Rewrite the entries below, changing "money bag" to "coin purse" and keeping everything else the same. Leave the pictures out of your version.

═════ Extracted entries

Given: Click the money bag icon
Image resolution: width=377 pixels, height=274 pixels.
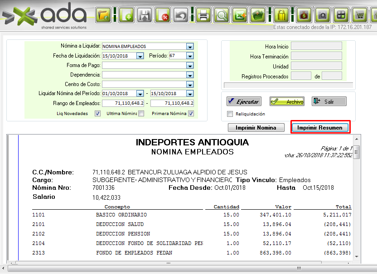Looking at the screenshot, I should click(304, 15).
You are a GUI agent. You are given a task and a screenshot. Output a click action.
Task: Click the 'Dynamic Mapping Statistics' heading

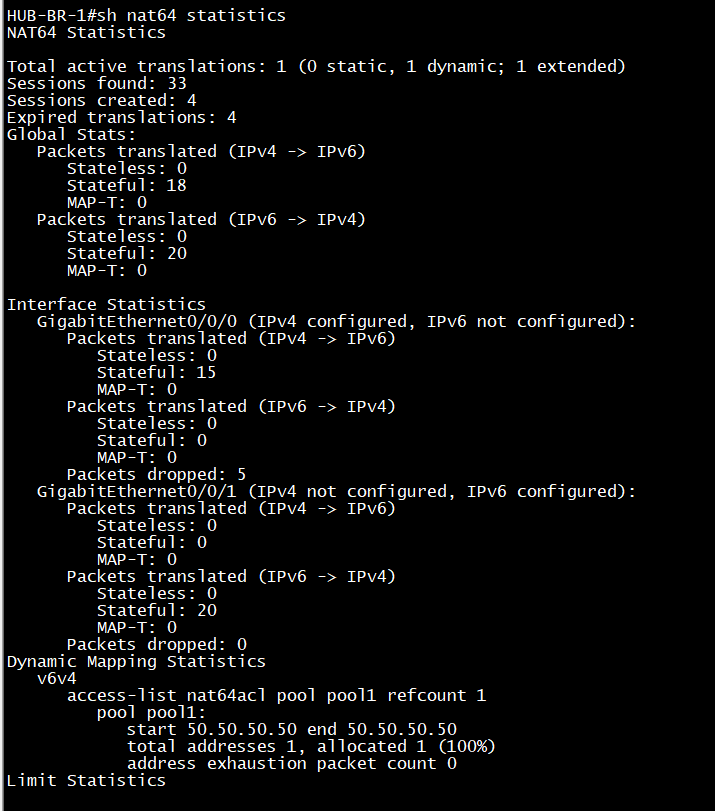pos(136,662)
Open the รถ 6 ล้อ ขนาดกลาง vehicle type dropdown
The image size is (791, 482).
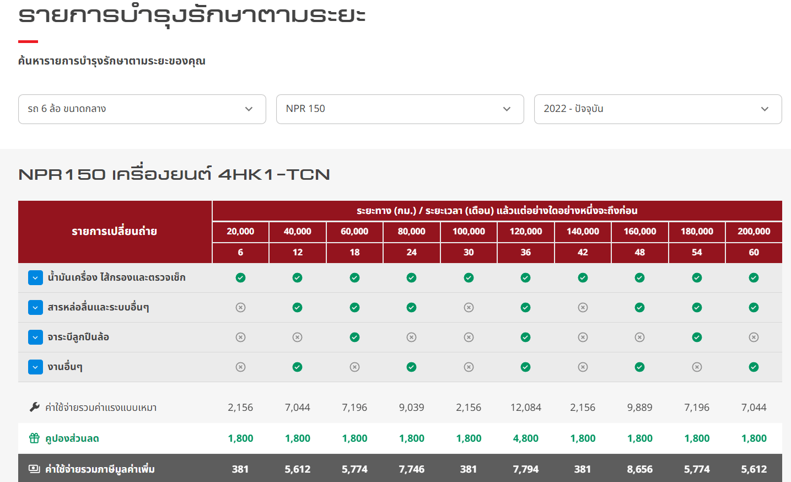pos(142,109)
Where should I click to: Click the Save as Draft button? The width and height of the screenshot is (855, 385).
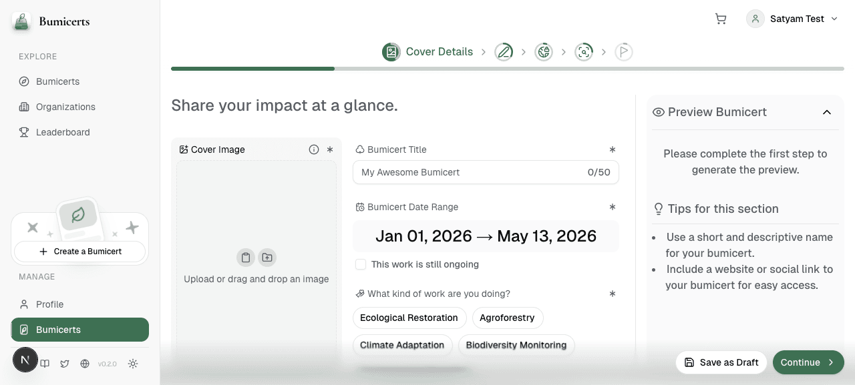tap(721, 362)
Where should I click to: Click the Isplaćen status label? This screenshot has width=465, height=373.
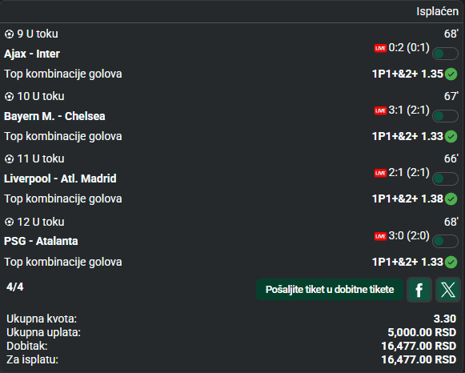pos(438,11)
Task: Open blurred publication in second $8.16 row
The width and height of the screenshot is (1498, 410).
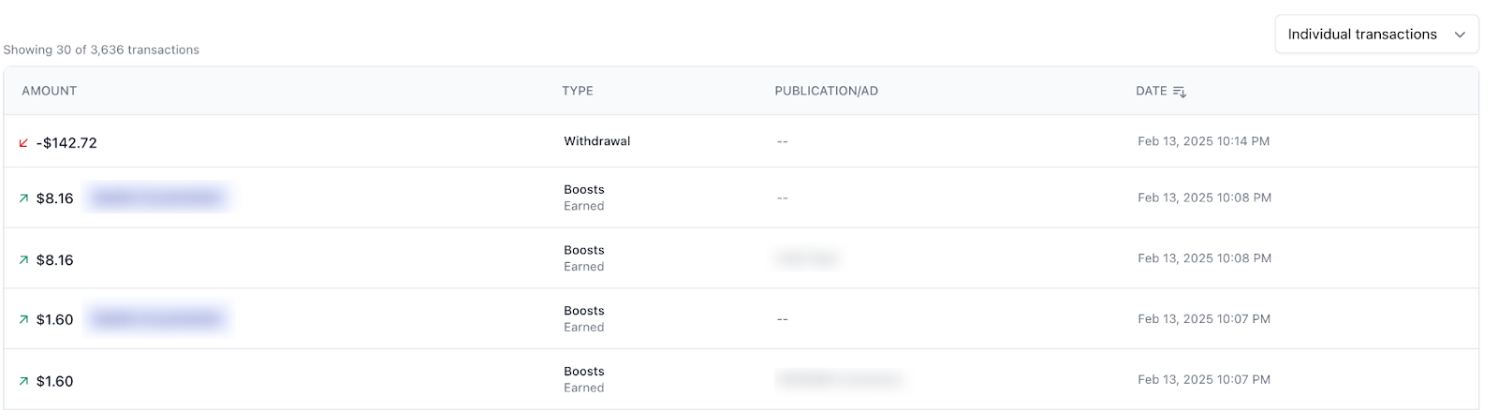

══════════

Answer in full —
Given: Click the coin purse icon
Image resolution: width=377 pixels, height=274 pixels.
Looking at the screenshot, I should click(304, 15).
You are a GUI agent. You are given a task and a screenshot. Output a click action.
Task: Click the 'Dynamic Mapping Statistics' heading

pos(136,662)
Open the รถ 6 ล้อ ขนาดกลาง vehicle type dropdown
The image size is (791, 482).
pos(142,109)
Where should I click to: Click the Save as Draft button? The width and height of the screenshot is (855, 385).
tap(721, 362)
Where should I click to: Click the Isplaćen status label? This screenshot has width=465, height=373.
pos(438,11)
Task: Open blurred publication in second $8.16 row
The width and height of the screenshot is (1498, 410).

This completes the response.